• _EXCERPTED DATA_:
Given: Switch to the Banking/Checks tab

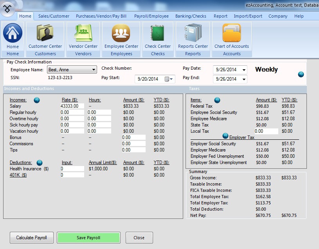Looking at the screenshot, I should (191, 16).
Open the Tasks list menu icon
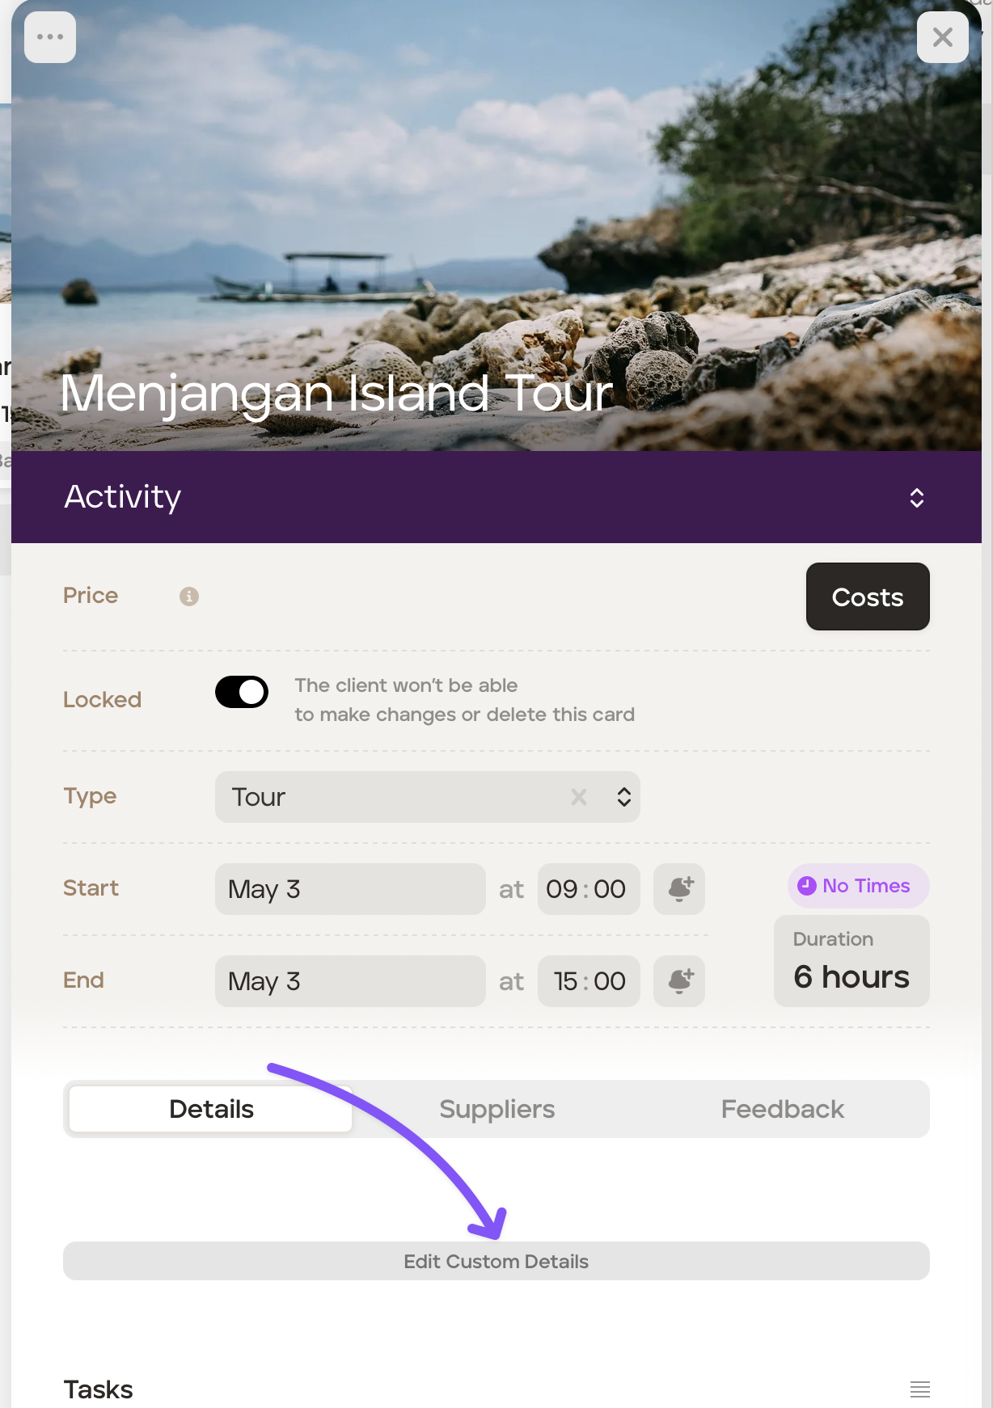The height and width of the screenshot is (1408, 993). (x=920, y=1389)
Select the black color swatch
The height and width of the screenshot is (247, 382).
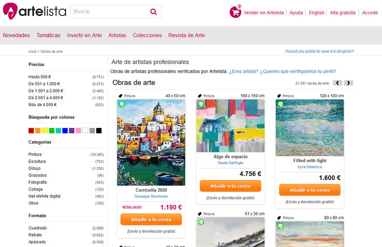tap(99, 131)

• _WORK REQUEST_:
Once the line containing "Open the Tasks list menu icon" is found, copy it and each line after it through the end of the entries above exactly; nothing else, and no pictures.

• _YOUR SOLUTION_:
Open the Tasks list menu icon
The height and width of the screenshot is (1408, 993). (x=920, y=1389)
Select the black color swatch
The height and width of the screenshot is (247, 382).
tap(99, 131)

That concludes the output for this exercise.